Aim of the exercise
Print exactly the lines of the listing below from the one containing "The height and" through the final line, both included, and no pictures.

Input
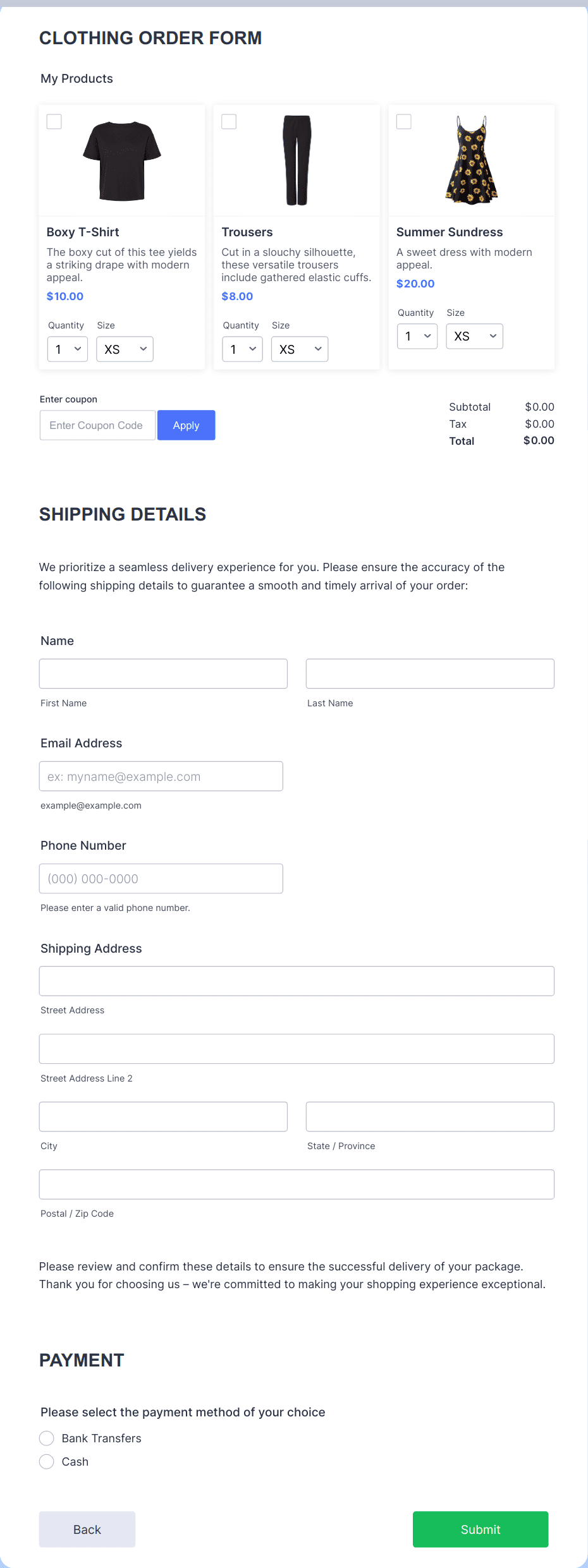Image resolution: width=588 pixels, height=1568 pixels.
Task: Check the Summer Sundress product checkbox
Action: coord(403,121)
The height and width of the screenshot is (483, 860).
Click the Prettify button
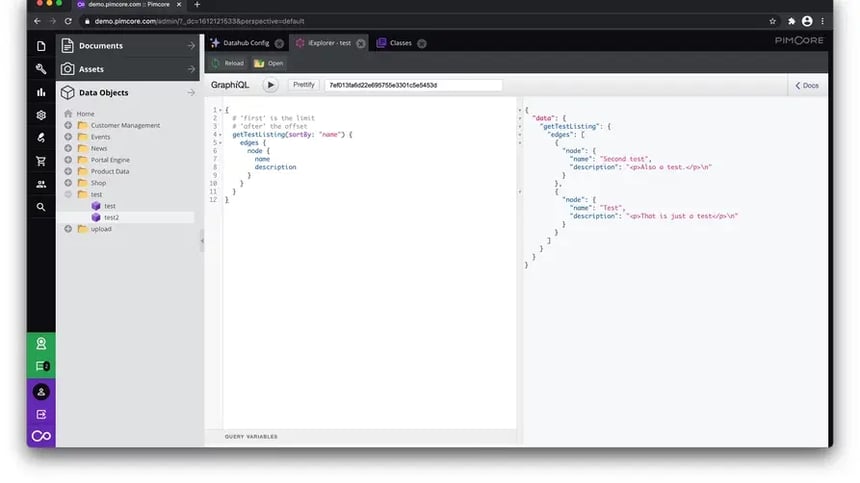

Output
The height and width of the screenshot is (483, 860).
Click the Prettify button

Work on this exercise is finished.